Soon after settling in beside the wood stove with Summer Rayne Oakes’ How To Make a Plant Love You and a comforting cup of tea one recent cold Saturday, I had to lay that book right down again – and turn to plants.

She explains up front that this isn’t strictly a gardening book, but more of a relationship book.

It’s a fascinating meander through philosophy, science, history and habitats, a thoughtful exploration of plants’ life-giving, health-promoting qualities and how to nurture our innate human connection to plants.

“Plants are living, breathing beings that when acknowledged and brought more intentionally into our lives, can be monumentally rewarding … Solid, lifelong, and rewarding relationships require a healthy dose of observation, respect, effort, understanding and love.”

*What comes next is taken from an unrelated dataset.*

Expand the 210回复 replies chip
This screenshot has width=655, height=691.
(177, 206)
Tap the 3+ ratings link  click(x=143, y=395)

Summer Rayne Oakes, an entomologist, environmental scientist and communicator, model, and sustainability-oriented entrepreneur, grew up immersed in nature. Moving to the city, she set out to cultivate her own personal green space – indoors.

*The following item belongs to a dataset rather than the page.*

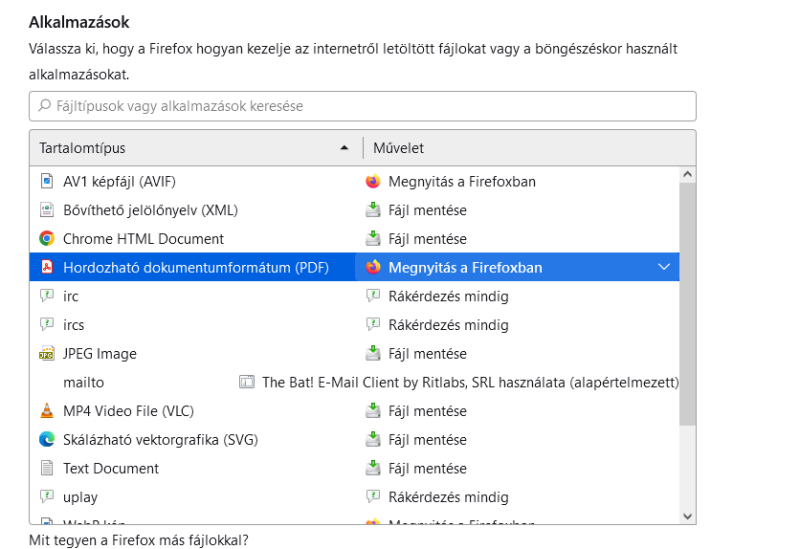The image size is (800, 549).
Task: Click the scrollbar down arrow
Action: tap(687, 515)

Since becoming a city dweller, more than 1000 plants have found their way into her care. To her surprise, when Modern Farmer Newsletter featured her drafty plant-filled Brooklyn loft in 2016, it went viral.

It’s easy for city people to lose touch with nature, so no surprise that she tapped into a deeply felt need. But we’re all inside too much in winter, wherever we live.

Her message that “… caring for plants is about nurturing yourself, by creating the environment that you want to live in” changed my outlook – and propelled me right out of that comfy fireside chair.

I realized that somehow, my indoor plants had become just another job on a way-too-long “to-do” list. Our relationship needed t.l.c. from me, p.d.q..

Next thing I knew, I was in human pretzel mode, squashed inside the greenhouse window over my kitchen sink.

Off with those light-cutting window screens! Wash those dirty windows and dusty leaves! Out with those cobwebs and dead bugs!

I finger-combed the crunchy dead bits out of my Santolina chamaecyparissus topiary, glad to smell something so pungently alive again, carried the ghostly pale rose-scented geranium up from the basement, potted up rosemary sprigs rooted in water, snipped and primped to my heart’s content.

And returned to this inspiring book ever so much happier.

The book’s relationship-building exercises lead readers to look deeper and develop a care-giving mindset. Oakes urges plant shoppers to consider not just what plant you’d like to live with, but what plant would like to live with you.

Considering where and how plants grow in their native habitats helps us choose plants that will be happy in the habitats we provide, whether indoors or out.

A chart suggesting plants adapted to different interior light levels, space constraints and owner attentiveness is a helpful start. Go to her You Tube series, Plant One On Me for the nitty-gritty – and delightful – details.